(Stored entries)
== Segment start ==

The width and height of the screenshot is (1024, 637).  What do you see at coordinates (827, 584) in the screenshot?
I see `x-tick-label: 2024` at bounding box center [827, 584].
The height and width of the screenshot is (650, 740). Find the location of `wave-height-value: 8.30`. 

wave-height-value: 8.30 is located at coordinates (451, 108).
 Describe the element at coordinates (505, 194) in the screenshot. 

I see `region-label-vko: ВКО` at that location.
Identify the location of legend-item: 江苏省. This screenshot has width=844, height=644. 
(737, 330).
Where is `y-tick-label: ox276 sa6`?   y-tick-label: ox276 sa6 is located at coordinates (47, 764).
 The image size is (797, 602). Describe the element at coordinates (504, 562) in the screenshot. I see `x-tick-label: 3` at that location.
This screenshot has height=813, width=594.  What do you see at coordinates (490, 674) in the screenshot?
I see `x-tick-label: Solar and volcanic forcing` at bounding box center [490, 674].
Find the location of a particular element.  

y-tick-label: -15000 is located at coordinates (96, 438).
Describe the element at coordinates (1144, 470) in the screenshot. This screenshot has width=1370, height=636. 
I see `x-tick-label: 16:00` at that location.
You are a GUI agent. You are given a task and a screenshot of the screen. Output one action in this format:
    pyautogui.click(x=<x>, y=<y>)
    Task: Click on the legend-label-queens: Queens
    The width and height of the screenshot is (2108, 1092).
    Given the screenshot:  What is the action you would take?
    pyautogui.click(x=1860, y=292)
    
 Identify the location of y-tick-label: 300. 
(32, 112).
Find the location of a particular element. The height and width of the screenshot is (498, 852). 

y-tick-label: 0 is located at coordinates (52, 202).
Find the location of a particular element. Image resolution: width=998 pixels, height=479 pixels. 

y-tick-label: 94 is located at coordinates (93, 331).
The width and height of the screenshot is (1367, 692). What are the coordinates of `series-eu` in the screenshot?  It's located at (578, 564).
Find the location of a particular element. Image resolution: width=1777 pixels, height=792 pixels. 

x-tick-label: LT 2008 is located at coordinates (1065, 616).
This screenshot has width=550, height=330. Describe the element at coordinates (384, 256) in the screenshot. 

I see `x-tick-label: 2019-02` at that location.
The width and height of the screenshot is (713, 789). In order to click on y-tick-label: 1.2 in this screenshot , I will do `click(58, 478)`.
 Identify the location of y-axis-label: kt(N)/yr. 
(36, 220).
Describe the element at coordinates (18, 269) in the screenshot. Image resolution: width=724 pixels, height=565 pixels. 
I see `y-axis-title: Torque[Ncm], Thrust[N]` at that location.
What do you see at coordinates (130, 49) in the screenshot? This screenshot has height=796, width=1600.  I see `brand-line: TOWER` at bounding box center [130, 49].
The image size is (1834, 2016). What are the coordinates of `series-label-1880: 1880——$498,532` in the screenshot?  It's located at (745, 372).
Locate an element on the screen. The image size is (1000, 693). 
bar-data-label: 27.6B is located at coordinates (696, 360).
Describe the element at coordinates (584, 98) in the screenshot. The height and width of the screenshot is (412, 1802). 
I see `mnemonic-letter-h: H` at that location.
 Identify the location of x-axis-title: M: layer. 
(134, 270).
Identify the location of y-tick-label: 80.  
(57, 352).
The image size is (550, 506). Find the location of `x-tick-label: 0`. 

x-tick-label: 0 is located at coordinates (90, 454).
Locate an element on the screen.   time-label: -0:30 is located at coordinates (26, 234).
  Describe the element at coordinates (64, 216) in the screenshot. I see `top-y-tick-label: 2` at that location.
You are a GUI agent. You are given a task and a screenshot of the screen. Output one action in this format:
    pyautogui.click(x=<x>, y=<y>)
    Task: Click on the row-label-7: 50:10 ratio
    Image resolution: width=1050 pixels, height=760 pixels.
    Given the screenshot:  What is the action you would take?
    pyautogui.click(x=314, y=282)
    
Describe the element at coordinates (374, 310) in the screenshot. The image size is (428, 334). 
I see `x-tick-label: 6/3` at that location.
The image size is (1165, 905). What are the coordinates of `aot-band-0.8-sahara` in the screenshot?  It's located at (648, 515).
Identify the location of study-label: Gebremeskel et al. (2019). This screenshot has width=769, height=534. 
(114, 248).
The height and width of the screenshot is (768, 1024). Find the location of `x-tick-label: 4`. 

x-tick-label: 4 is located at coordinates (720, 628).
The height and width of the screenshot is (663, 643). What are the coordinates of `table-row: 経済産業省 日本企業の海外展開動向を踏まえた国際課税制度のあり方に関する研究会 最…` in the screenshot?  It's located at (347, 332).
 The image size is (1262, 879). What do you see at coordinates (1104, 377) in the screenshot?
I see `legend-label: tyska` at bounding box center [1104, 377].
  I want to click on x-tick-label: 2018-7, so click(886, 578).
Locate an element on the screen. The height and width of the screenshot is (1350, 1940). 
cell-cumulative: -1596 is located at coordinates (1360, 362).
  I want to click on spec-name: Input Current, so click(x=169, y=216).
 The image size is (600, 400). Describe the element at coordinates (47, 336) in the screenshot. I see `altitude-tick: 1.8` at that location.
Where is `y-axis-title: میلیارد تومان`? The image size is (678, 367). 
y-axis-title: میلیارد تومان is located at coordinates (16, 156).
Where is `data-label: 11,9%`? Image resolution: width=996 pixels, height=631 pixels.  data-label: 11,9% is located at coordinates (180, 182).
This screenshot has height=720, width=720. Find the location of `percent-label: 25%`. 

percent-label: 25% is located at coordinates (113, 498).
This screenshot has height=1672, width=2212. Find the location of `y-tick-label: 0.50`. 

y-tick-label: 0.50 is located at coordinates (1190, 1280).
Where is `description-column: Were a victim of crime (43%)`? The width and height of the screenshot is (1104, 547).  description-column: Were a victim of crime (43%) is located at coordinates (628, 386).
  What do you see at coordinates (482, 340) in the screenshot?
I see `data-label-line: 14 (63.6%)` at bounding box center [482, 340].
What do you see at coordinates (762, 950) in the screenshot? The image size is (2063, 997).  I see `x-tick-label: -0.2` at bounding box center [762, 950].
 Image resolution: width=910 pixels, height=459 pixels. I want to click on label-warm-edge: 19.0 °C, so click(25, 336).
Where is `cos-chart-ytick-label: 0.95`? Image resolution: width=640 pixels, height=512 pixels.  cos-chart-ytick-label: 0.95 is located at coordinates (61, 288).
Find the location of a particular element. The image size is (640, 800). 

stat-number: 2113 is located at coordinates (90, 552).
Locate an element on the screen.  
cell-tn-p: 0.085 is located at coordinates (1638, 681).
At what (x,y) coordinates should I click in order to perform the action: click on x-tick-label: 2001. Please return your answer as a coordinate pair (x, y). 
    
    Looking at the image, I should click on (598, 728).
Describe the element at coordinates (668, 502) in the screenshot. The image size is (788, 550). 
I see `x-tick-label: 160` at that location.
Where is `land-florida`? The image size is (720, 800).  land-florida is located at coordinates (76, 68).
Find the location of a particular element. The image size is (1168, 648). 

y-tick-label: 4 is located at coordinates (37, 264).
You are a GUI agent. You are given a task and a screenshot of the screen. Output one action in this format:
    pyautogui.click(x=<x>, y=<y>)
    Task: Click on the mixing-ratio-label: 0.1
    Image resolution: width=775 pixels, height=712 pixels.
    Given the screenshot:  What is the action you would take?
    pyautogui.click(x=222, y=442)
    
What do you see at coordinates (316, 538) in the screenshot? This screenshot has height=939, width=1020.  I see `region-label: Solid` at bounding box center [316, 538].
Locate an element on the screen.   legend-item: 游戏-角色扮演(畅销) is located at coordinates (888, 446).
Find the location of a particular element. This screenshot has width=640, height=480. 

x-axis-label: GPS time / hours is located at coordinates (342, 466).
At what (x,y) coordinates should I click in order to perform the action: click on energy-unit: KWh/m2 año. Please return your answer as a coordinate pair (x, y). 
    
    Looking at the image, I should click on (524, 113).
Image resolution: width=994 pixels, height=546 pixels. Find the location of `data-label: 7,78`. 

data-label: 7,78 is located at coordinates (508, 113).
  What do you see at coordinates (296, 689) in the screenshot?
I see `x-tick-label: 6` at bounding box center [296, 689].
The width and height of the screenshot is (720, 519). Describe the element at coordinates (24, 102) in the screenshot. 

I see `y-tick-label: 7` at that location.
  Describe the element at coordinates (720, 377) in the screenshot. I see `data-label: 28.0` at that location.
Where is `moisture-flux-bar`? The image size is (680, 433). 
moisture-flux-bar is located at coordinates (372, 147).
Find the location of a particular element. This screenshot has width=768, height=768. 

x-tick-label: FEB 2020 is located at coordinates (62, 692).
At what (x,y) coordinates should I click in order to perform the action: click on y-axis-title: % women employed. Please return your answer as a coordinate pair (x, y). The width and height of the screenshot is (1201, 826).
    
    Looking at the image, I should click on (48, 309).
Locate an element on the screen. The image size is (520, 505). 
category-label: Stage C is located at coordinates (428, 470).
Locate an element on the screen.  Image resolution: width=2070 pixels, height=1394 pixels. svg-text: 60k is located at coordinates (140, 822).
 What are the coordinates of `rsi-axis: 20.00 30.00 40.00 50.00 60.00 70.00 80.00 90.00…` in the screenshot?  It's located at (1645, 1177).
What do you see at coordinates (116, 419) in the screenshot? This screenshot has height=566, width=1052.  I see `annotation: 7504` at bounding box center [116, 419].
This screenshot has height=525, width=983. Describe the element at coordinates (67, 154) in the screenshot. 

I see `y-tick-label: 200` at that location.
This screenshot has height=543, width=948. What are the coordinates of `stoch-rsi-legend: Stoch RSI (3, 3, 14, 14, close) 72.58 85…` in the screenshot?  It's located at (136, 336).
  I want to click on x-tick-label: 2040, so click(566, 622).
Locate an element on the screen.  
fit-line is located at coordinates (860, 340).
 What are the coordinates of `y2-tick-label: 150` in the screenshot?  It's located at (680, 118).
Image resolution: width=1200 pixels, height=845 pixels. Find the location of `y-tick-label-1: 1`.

== Segment end ==

* **Your objective**: Write out the data word for word, from its first line through the line with "wave-height-value: 8.30 is", including both of those lines.

* **Response to the exercise**:
The width and height of the screenshot is (1024, 637).  What do you see at coordinates (827, 584) in the screenshot?
I see `x-tick-label: 2024` at bounding box center [827, 584].
The height and width of the screenshot is (650, 740). Find the location of `wave-height-value: 8.30`. 

wave-height-value: 8.30 is located at coordinates (451, 108).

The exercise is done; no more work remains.